> Your assignment
What's wanted is each entry repeated verbatim, minus its images.

[Items from a dataset]
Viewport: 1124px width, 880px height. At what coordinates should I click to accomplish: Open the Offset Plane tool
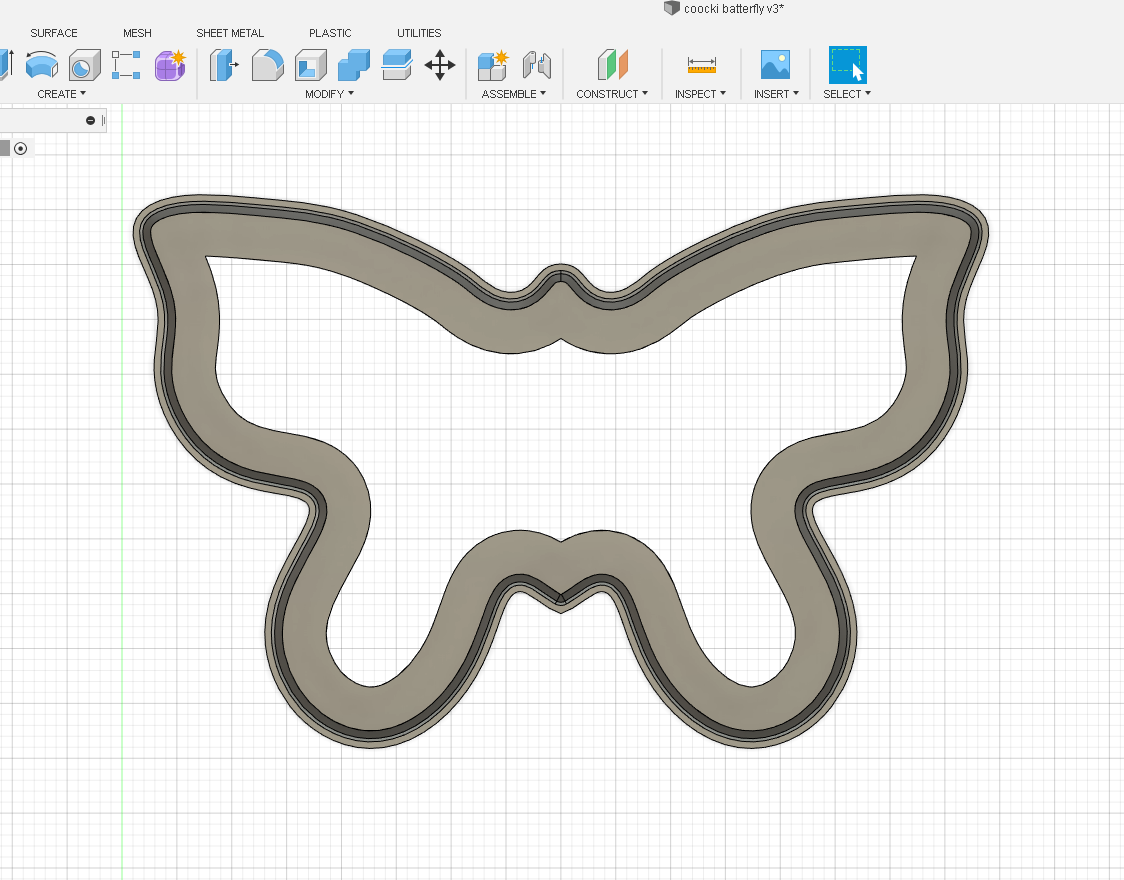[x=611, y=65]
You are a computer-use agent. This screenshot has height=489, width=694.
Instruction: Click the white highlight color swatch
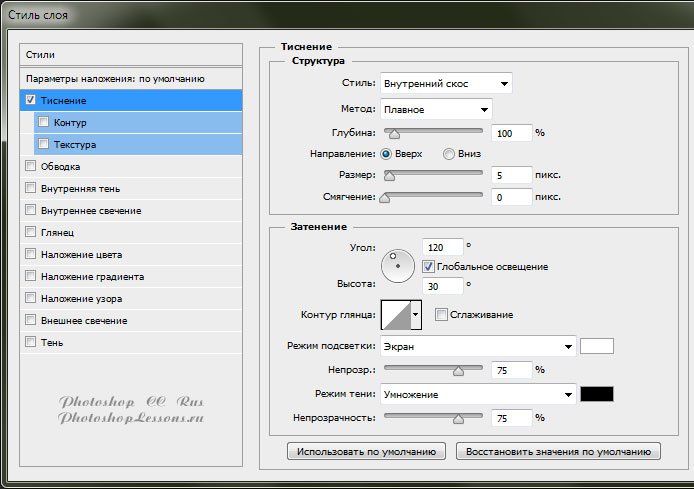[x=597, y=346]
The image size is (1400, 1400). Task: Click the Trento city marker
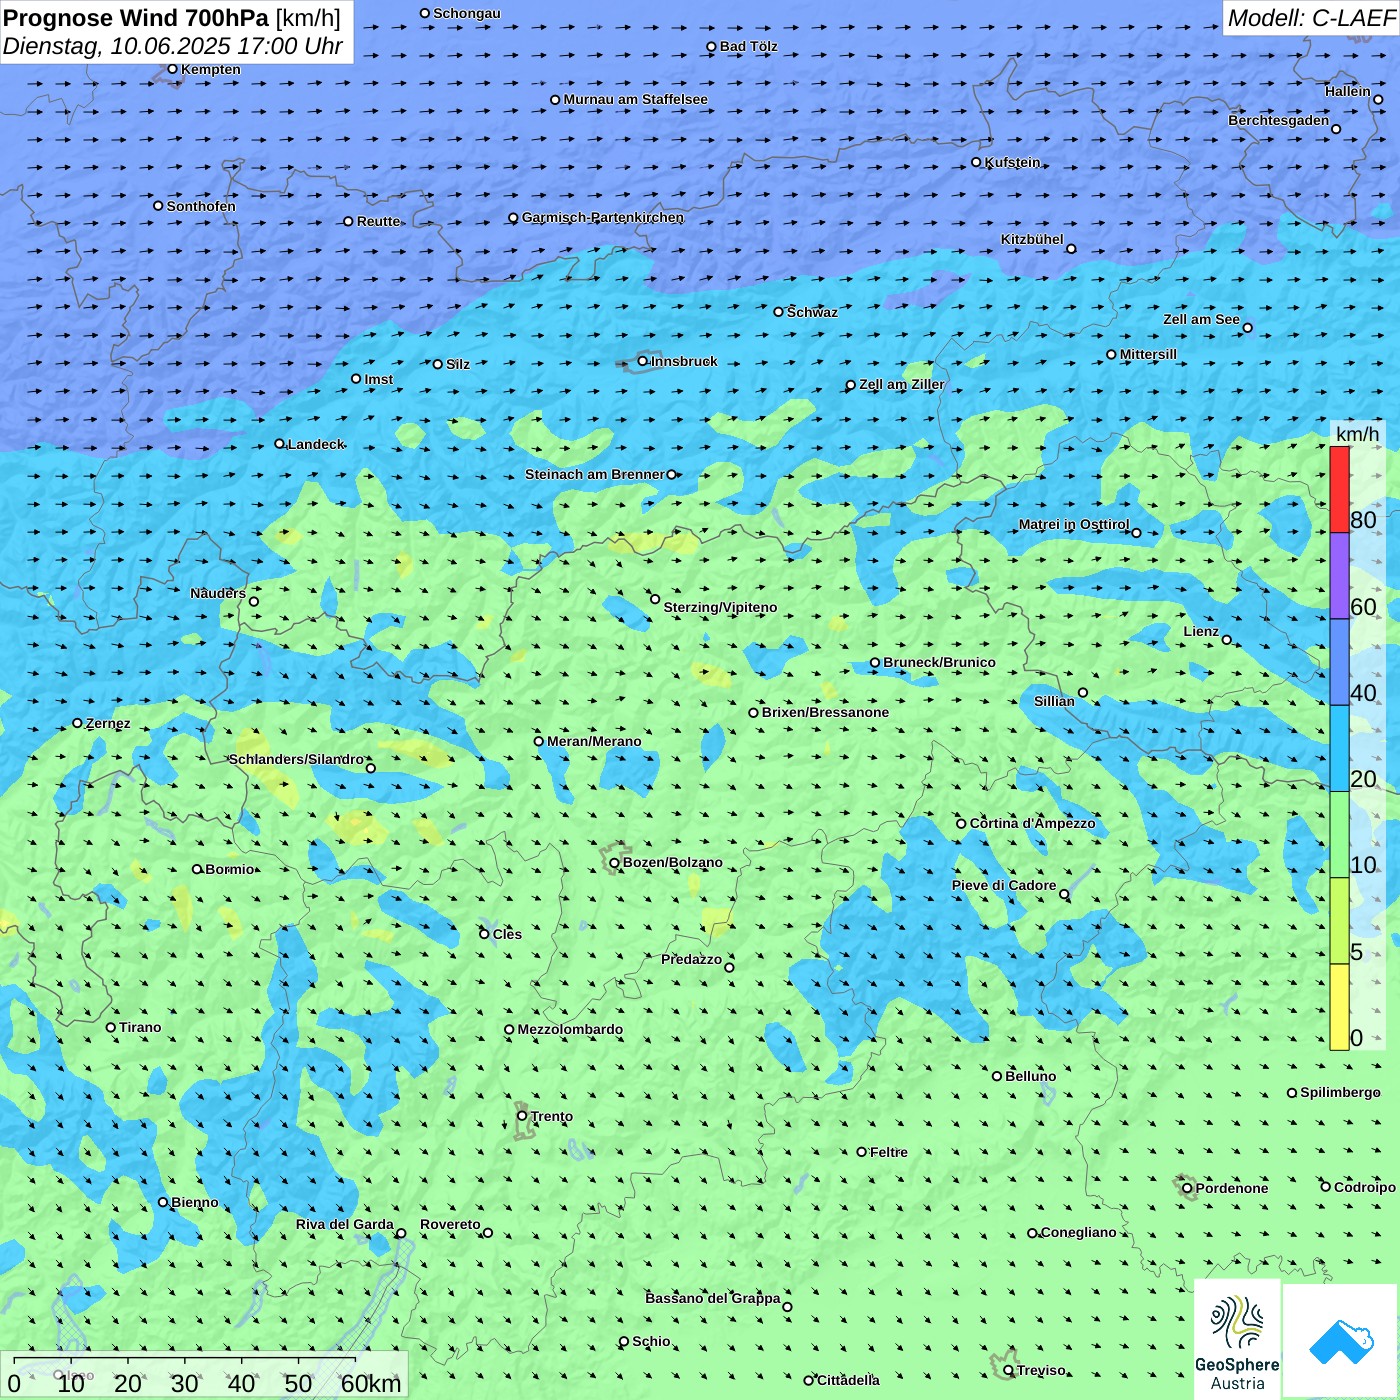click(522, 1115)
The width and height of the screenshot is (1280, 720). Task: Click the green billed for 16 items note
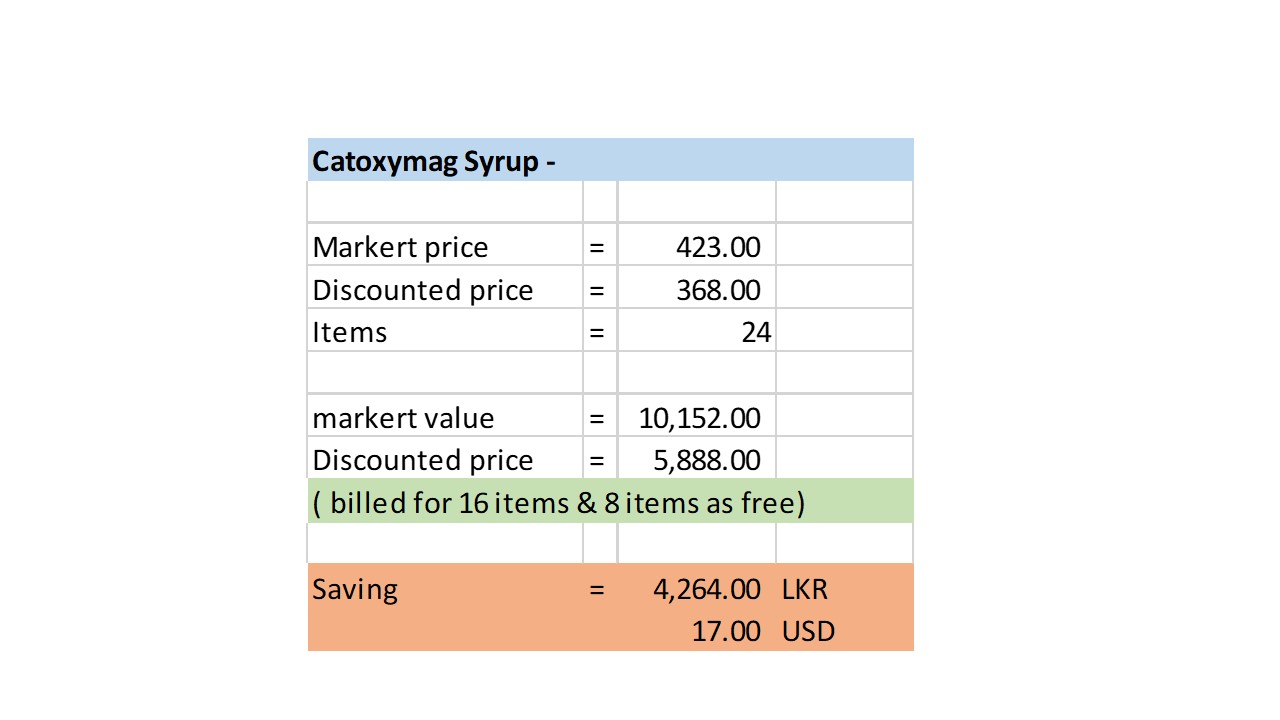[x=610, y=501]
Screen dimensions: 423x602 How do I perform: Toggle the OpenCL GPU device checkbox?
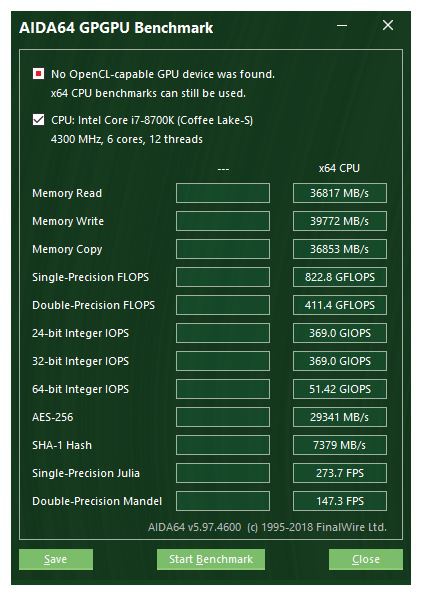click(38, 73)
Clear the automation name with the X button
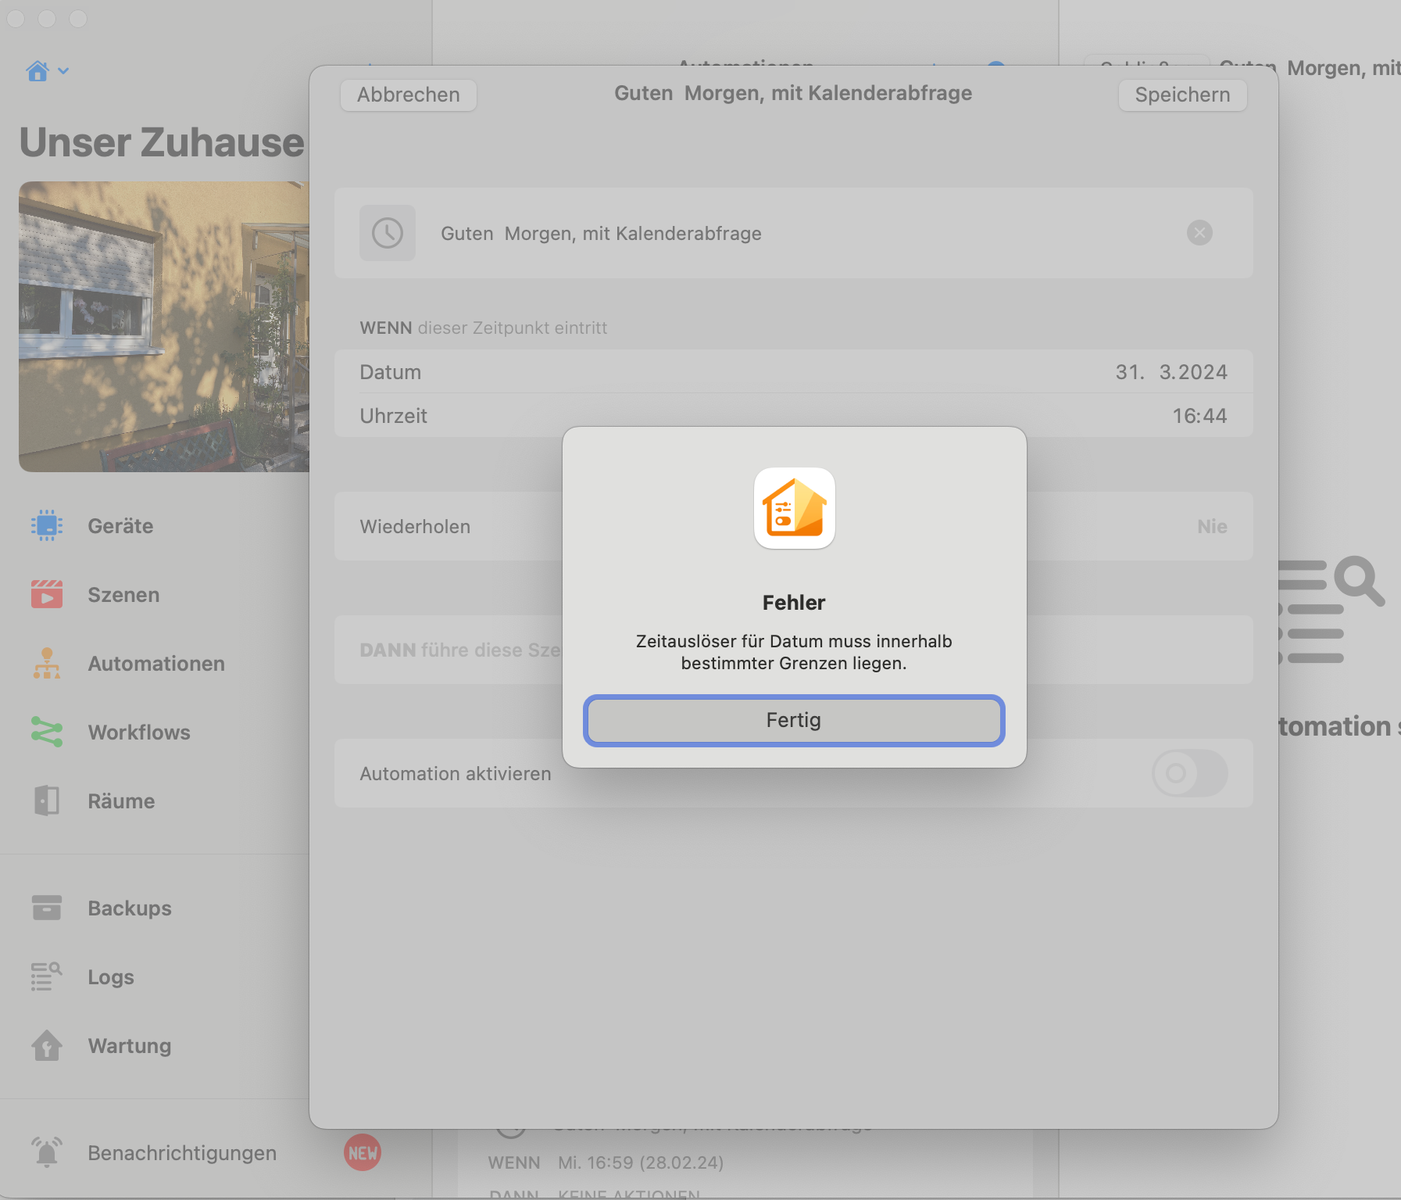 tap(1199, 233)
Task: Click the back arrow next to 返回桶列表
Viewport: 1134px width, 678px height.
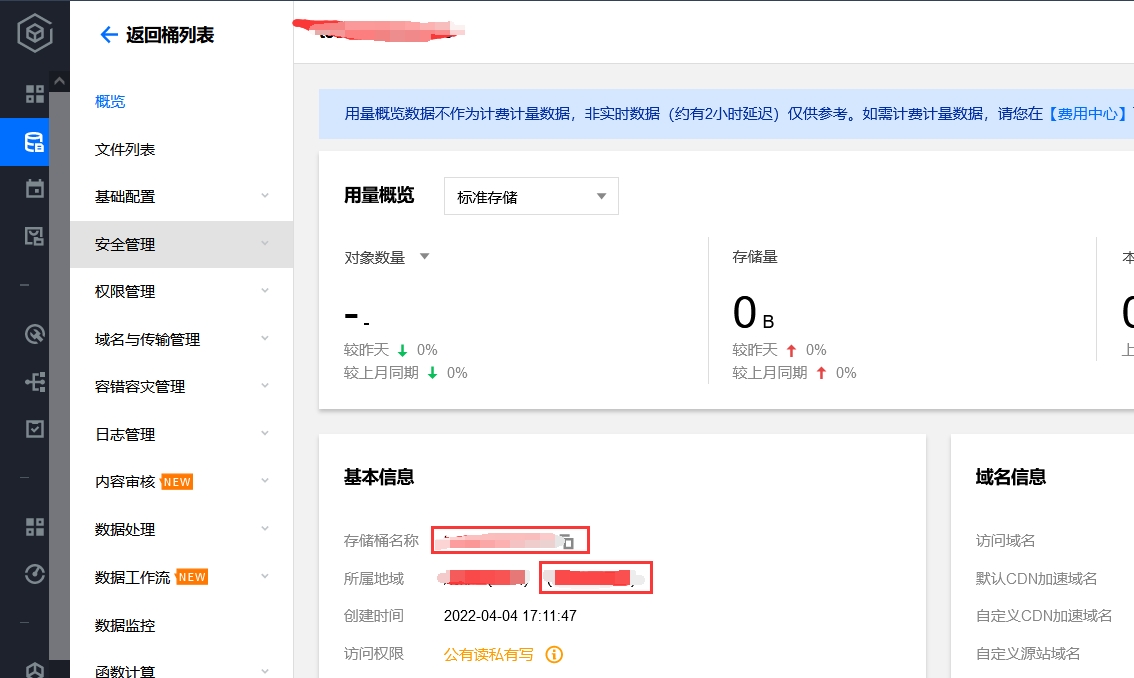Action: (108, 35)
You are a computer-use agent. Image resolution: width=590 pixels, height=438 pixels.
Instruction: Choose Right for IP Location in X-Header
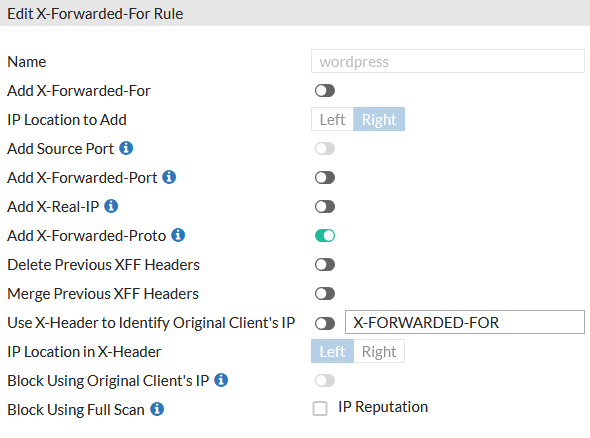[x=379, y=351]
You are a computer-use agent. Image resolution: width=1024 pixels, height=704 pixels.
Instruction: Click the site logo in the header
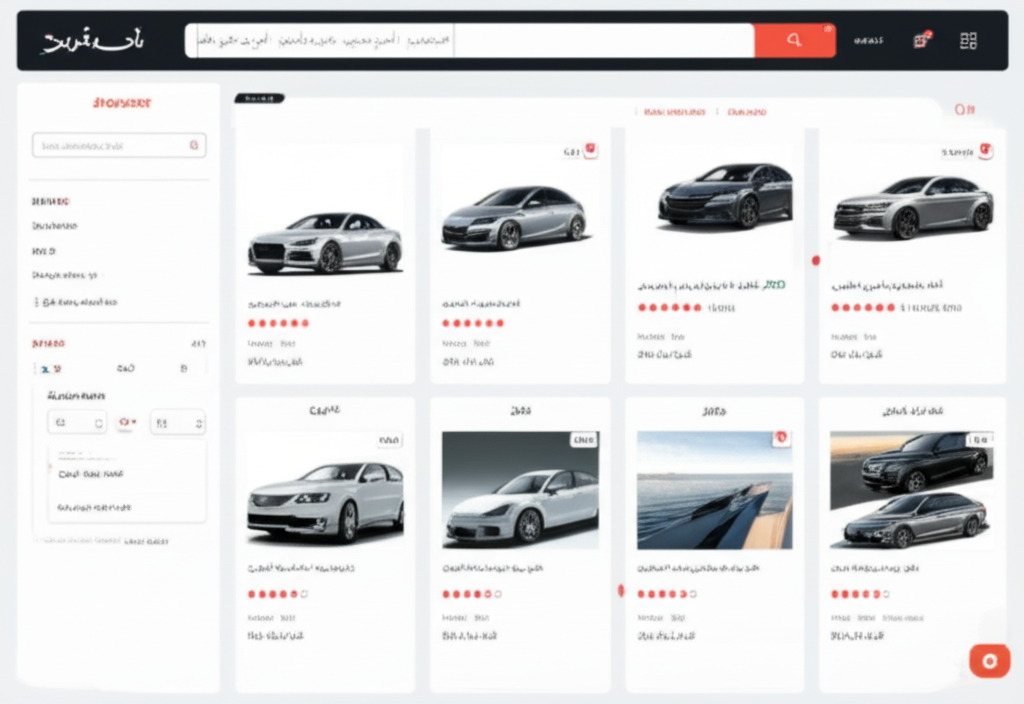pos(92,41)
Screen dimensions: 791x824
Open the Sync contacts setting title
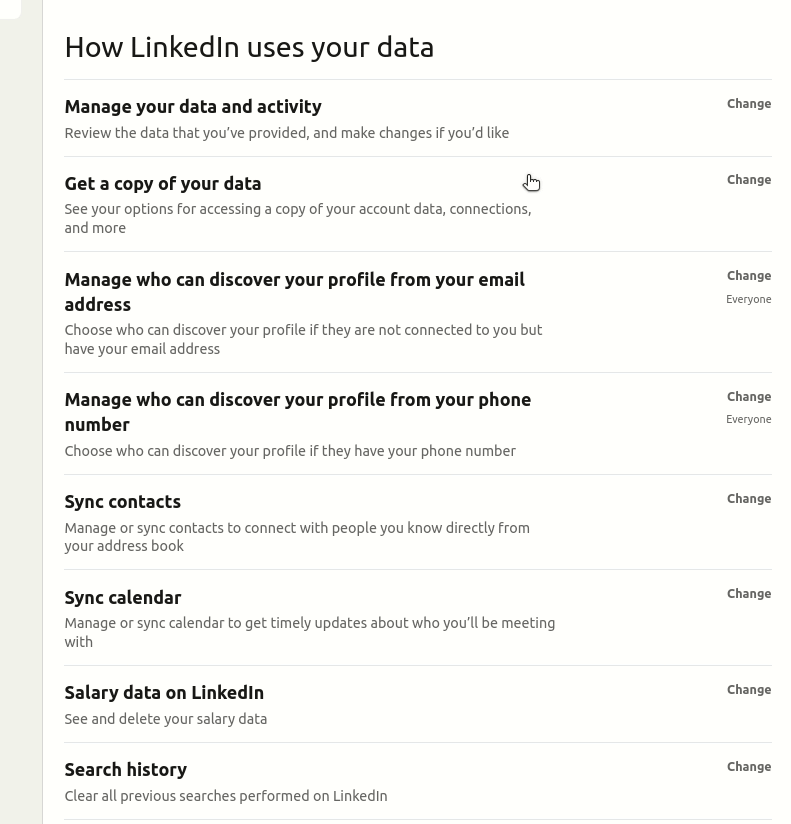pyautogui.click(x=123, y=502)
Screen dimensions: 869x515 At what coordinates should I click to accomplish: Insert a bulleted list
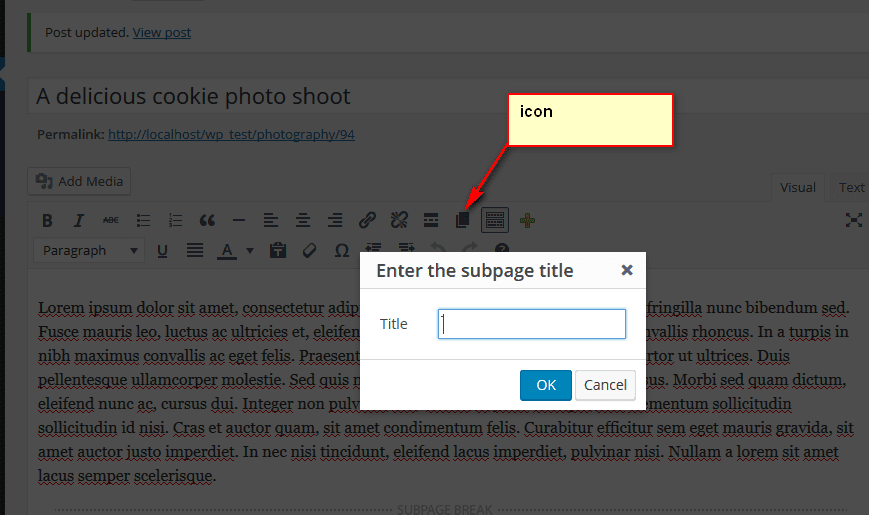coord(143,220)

> Written reply
Viewport: 1124px width, 880px height. At what coordinates should I click to accomplish: Open the Offset Plane tool
[x=611, y=65]
You are a computer-use agent. This screenshot has height=489, width=694.
Instruction: Click the white highlight color swatch
[x=597, y=346]
The image size is (1400, 1400). Task: Click the Trento city marker
click(522, 1115)
The width and height of the screenshot is (1280, 720). Task: Click the green billed for 16 items note
[x=610, y=501]
Screen dimensions: 423x602 How do I perform: Toggle the OpenCL GPU device checkbox?
click(38, 73)
Clear the automation name with the X button
 tap(1199, 233)
Task: Click the back arrow next to 返回桶列表
Viewport: 1134px width, 678px height.
Action: (108, 35)
You are a computer-use agent. Image resolution: width=590 pixels, height=438 pixels.
Instruction: Choose Right for IP Location in X-Header
[x=379, y=351]
You are a computer-use agent. Image resolution: width=1024 pixels, height=704 pixels.
Instruction: Click the site logo in the header
pos(92,41)
Screen dimensions: 791x824
Open the Sync contacts setting title
pyautogui.click(x=123, y=502)
Screen dimensions: 869x515 At what coordinates should I click to accomplish: Insert a bulleted list
coord(143,220)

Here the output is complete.